BEIJING -- Strong showings by domestic films drove China's box office in the first half of 2013 to $1.79 billion, up 36% year on year, official statistics released Wednesday showed.
Domestic films accounted for 62% of ticket sales, the State Administration of Radio, Film and Television said. Imports accounted for 38% of sales, or about $690 million, representing a drop of 21% compared with the first half of 2012.
At this pace, China's box office could top $4 billion for the year, since second half revenues typically exceed the first half. China's box office revenues reached $2.7 billion in 2012, making the market the world's second largest, passing Japan.

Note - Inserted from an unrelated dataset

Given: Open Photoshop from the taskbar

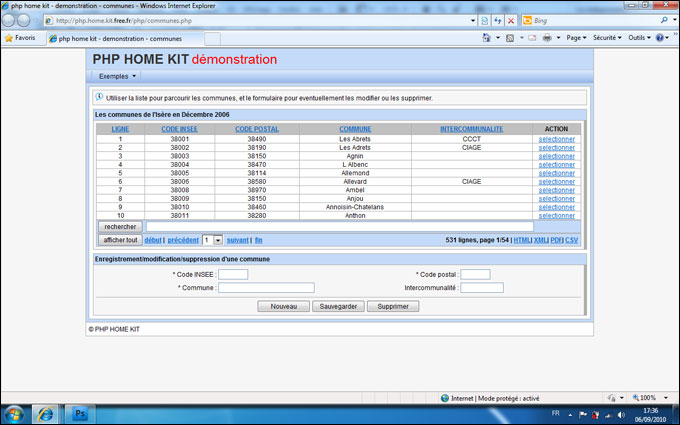Looking at the screenshot, I should 79,412.
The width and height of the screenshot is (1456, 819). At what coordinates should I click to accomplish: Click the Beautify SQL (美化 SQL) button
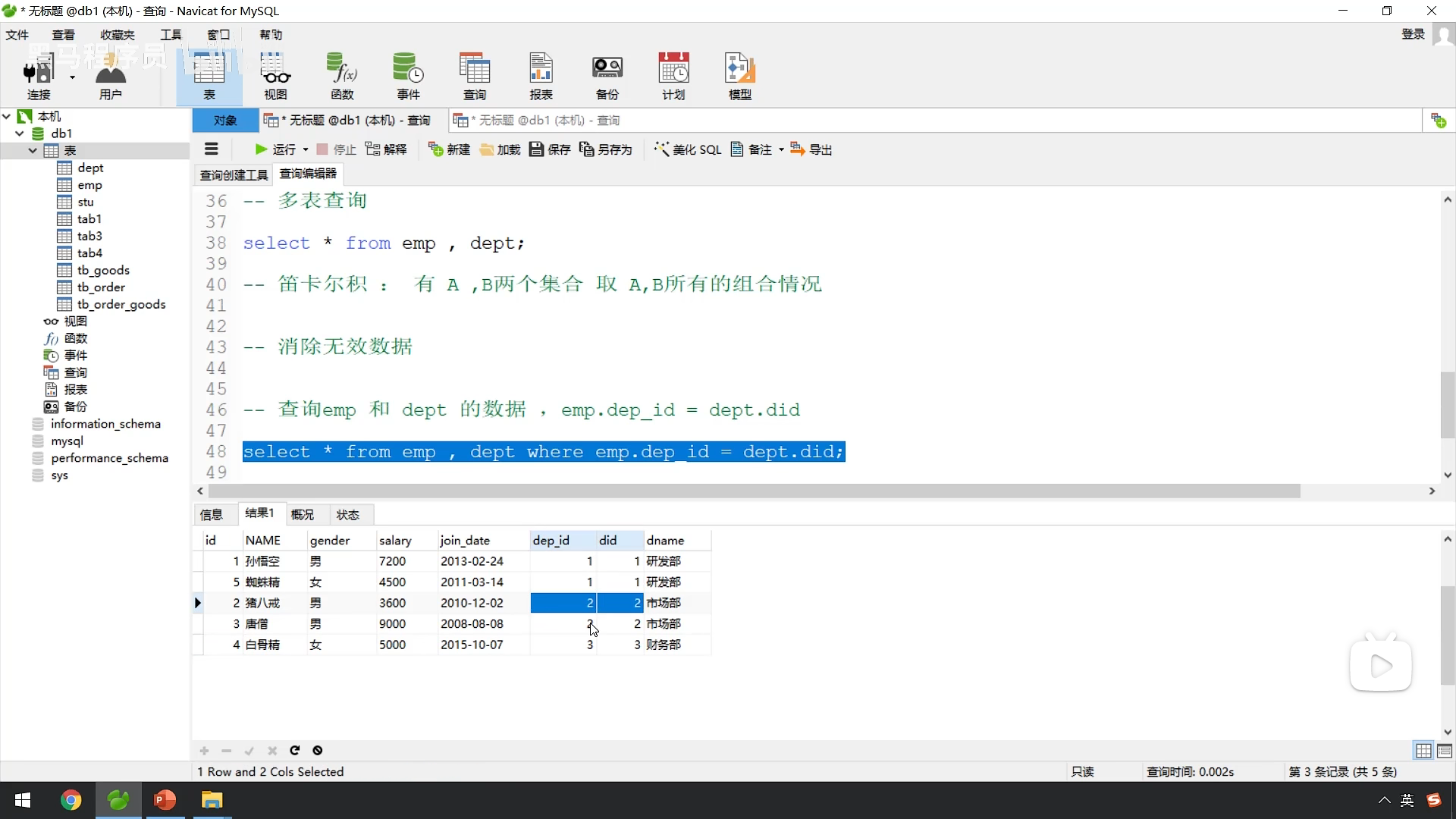click(687, 149)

The North American market remains the leader by far, with $10.8 billion in revenue last year.
Domestic films performed extremely poorly in China in the first half of 2012, accounting for 36% of box office.
Since then, their performance has improved, thanks in part to the authorities' decision to schedule some imports in head-to-head competition slots and deny prime holiday release times to others.
The top three films in the first half of 2013 were: "Journey to the West," a Chinese adventure comedy, with $208 million; "Iron Man 3," which featured a couple of extra scenes with Chinese actors, with $125 million; and the Chinese romantic comedy "So Young," at $120 million.
Rounding out the top 10 were "American Dreams in China," "Finding Mr. Right," "The Croods," "Skyfall," "Star Trek: Into Darkness," "G.I. Joe: Retaliation" and "The Hobbit: An Unexpected Journey."